Bring coding AI
back to your own servers.
Running a commercial-grade coding AI in-house has, until now, meant racking up several H100s. Cohere's newly released North Mini Code 1.0 is a 30B-scale model that runs on just a single H100—and it's Apache 2.0. The break-even point for self-hosting has quietly shifted.
The bar for
"running it in-house" was too high
Trying to run a commercial-grade coding AI on your own servers has, until now, meant a realistic floor of eight or more H100s just to reach GPT-4-class capability. Managed services like GitHub Copilot, Cursor, and Claude Code are easy to adopt—but in exchange, your code and internal data go out to the cloud.
For companies in healthcare, finance, and defense that cannot let data leave their walls, or for teams where Cursor's per-seat monthly fees pile up, the bind persisted: "we want to use it but can't / using it hurts the budget." An option that satisfied capability, cost, and data sovereignty all at once barely existed.
| Managed service | North Mini Code (self-hosted) |
|---|---|
| Code and internal data go to the cloud | Everything stays in-house |
| Seats × monthly fees keep adding up | Low running cost once you own the GPU |
| 8+ H100s was the floor | Runs on a single H100 |
| License follows the service contract | Apache 2.0 open weights |
Pull coding AI
back from the cloud to your own hands.
Why a 30B model
runs on one H100
The key is MoE (Mixture-of-Experts). The total is 30B, but only a small slice runs at any one time.
Cohere has open-sourced "North Mini Code 1.0," its first dedicated model for developers, under Apache 2.0. It's a 30B-scale Mixture-of-Experts coding model in which only about 3B parameters are activated per token—it holds a huge body, but only some of its "experts" run at once. That's why you can run it on a single NVIDIA H100 without renting an entire data center.
Distribution is geared for real-world use, too. The weights are published on Hugging Face (CohereLabs/North-Mini-Code-1.0), and an fp8 build that saves even more memory is also offered. To just try it, there's a free trial on OpenCode; for production, deployment via vLLM main is supported.
Who does it help?
The value of "running it yourself" is greatest for teams that cannot let data leave their walls.
On-prem in regulated industries
Healthcare, finance, defense, and others that can't send their own data to the cloud. Because everything stays inside the corporate network, they can use generative AI while keeping data sovereignty.
Teams stung by billing
Keep paying Cursor's monthly fee per team member and costs swell as usage grows. If you can own the GPU, it's a setup that makes running costs easier to contain.
Slotting into existing infra
Since it supports vLLM main, teams that already run an inference stack can try it relatively quickly. There's no need to build a whole new stack from scratch.
What grew was "choice"
One caveat: independent verification of performance is still limited. Whether it stands alongside GPT-4o or Claude Sonnet is best judged not by benchmark figures but by measuring it on your own use case. If you can use cloud APIs without issue, the effort of switching to self-hosting may not be worth it.
Even so, this is real progress. A commercial-grade coding AI you can place in-house on a single H100, under Apache 2.0—that move now sits in front of teams that previously had no option. It's more accurate to see it as a third path added to what used to be a binary choice: "managed, or nothing."

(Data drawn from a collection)
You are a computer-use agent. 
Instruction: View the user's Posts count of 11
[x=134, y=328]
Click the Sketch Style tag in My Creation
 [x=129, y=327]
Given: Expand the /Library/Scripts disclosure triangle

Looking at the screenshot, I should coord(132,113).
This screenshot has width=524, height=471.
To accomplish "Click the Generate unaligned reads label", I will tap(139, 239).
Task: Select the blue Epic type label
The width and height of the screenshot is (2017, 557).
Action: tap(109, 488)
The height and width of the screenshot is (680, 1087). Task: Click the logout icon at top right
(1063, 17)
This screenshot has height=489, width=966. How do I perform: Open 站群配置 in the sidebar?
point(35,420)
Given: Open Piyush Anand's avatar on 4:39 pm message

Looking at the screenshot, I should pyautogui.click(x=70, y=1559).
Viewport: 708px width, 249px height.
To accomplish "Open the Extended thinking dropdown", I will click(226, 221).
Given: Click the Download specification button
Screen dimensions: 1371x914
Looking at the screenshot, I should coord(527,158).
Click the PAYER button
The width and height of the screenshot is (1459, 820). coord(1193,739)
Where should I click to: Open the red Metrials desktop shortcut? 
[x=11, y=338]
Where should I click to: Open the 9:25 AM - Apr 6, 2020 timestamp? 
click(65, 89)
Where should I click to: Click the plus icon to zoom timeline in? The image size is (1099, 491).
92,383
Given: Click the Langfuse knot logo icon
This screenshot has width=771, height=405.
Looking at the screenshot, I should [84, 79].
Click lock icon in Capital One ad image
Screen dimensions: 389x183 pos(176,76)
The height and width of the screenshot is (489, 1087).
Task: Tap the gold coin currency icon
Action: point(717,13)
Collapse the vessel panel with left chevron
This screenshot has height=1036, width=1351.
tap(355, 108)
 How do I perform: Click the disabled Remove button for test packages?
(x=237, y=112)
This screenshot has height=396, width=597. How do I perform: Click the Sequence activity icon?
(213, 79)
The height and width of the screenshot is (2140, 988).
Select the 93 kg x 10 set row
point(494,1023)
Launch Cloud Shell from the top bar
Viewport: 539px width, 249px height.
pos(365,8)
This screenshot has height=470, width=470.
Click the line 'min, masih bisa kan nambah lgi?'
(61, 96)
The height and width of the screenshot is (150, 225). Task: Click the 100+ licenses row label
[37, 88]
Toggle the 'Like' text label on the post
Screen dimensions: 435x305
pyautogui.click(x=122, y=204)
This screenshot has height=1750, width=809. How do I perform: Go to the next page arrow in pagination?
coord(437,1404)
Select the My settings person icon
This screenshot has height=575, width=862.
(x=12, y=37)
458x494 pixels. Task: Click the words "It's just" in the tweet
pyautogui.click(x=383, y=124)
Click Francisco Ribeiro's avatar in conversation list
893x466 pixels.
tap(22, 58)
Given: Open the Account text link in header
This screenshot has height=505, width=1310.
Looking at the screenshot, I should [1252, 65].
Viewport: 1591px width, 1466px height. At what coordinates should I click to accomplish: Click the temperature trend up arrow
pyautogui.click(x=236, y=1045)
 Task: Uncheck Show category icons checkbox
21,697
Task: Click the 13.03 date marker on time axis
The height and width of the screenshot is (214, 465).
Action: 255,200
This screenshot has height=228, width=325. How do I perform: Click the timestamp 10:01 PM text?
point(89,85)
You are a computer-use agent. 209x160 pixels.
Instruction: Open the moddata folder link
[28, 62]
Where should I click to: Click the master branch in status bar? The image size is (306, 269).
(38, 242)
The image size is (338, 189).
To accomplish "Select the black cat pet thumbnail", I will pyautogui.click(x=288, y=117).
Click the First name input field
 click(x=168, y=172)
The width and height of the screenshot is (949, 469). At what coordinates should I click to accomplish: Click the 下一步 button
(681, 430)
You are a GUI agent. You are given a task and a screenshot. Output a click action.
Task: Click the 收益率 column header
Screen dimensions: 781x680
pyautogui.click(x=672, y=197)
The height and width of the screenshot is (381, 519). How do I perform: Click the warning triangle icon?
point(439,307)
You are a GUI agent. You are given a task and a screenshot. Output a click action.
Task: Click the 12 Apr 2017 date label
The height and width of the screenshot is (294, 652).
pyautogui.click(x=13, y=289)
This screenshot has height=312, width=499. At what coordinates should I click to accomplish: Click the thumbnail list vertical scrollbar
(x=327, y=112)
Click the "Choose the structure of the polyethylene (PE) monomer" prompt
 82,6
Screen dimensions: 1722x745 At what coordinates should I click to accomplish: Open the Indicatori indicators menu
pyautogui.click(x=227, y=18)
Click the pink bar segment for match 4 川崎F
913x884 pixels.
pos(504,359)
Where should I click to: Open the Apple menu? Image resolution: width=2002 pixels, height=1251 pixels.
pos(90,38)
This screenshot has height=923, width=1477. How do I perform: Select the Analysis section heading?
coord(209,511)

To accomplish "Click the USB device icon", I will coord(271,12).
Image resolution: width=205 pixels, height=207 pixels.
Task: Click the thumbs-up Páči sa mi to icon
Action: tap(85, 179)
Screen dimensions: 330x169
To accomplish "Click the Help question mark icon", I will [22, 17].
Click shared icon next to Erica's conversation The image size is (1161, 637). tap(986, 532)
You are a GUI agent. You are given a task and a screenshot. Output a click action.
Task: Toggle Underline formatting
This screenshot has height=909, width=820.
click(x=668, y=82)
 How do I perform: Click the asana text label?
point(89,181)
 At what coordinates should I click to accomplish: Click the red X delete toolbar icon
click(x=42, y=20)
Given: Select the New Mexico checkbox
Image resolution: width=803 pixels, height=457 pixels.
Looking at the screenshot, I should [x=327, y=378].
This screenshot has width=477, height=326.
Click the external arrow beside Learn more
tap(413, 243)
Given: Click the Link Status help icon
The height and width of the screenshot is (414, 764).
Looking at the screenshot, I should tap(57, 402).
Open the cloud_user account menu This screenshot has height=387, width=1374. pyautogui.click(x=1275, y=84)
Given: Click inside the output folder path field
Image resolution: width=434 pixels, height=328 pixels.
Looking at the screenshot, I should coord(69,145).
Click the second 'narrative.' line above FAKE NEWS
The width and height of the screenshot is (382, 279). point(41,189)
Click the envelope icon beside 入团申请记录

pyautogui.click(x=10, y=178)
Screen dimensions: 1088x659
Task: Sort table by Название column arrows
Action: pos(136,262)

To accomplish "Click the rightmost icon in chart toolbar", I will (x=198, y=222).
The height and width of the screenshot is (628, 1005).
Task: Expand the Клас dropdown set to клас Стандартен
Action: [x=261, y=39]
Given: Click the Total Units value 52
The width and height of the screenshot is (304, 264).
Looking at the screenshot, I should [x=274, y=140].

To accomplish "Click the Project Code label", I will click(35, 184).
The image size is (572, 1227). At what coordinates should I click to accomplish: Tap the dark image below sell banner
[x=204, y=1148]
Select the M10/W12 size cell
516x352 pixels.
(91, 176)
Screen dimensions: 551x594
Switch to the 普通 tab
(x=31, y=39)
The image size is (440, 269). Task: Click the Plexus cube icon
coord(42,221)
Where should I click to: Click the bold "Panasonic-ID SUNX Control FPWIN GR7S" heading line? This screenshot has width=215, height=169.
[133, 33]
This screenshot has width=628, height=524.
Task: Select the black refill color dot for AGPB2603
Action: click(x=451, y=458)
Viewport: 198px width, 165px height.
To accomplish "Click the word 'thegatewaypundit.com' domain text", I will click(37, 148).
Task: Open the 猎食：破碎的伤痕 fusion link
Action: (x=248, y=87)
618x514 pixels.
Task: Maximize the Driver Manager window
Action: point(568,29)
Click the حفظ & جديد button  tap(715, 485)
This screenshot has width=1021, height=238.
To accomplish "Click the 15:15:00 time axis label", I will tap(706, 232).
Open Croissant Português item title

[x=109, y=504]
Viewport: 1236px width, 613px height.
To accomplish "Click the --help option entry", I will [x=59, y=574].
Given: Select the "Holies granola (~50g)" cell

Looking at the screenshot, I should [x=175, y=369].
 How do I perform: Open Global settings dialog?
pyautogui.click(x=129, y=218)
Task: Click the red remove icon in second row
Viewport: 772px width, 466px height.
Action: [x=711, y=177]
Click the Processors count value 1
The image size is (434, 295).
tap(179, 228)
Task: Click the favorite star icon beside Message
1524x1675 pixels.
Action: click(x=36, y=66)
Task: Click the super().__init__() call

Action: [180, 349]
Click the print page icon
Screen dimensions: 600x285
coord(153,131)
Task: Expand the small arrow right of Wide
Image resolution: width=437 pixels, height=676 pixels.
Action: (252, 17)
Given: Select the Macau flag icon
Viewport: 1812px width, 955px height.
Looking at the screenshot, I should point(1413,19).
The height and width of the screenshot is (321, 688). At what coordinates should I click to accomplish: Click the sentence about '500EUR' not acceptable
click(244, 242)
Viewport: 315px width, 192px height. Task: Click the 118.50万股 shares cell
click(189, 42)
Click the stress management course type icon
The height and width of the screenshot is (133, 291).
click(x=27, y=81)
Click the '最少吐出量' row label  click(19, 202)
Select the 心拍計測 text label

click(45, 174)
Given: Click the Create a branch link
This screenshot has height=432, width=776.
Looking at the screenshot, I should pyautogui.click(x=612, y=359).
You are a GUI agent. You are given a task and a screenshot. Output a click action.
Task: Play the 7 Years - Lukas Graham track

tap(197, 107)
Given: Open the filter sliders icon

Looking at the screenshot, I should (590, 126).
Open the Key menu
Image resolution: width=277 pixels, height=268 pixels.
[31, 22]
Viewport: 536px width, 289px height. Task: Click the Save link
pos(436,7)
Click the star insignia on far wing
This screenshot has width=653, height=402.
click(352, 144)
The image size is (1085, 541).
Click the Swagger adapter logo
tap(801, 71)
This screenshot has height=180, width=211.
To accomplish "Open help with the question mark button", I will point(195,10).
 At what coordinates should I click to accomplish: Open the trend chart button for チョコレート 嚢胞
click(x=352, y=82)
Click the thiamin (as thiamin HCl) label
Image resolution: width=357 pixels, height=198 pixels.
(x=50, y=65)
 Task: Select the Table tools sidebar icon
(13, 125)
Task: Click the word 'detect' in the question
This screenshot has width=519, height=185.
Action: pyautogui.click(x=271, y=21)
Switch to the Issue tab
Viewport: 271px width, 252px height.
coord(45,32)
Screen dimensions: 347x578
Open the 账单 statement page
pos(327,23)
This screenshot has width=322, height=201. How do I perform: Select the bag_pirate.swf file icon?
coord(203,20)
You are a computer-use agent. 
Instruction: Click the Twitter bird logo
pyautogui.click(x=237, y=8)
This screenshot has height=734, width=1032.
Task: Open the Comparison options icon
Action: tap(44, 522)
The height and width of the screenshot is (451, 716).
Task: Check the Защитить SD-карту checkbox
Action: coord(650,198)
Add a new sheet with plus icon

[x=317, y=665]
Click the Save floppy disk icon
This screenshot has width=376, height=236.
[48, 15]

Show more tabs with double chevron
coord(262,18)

* _What this exercise asks_
A - According to the article on self-hosting coding AI, roughly how many parameters in North Mini Code 1.0 are activated per token?
B - Translate this sentence from the article on self-hosting coding AI into Spanish: "The weights are published on Hugging Face (CohereLabs/North-Mini-Code-1.0), and an fp8 build that saves even more memory is also offered."

* _Answers for each item_
A - About 3B parameters are activated per token.

B - Los pesos están publicados en Hugging Face (CohereLabs/North-Mini-Code-1.0), y también se ofrece una versión fp8 que ahorra aún más memoria.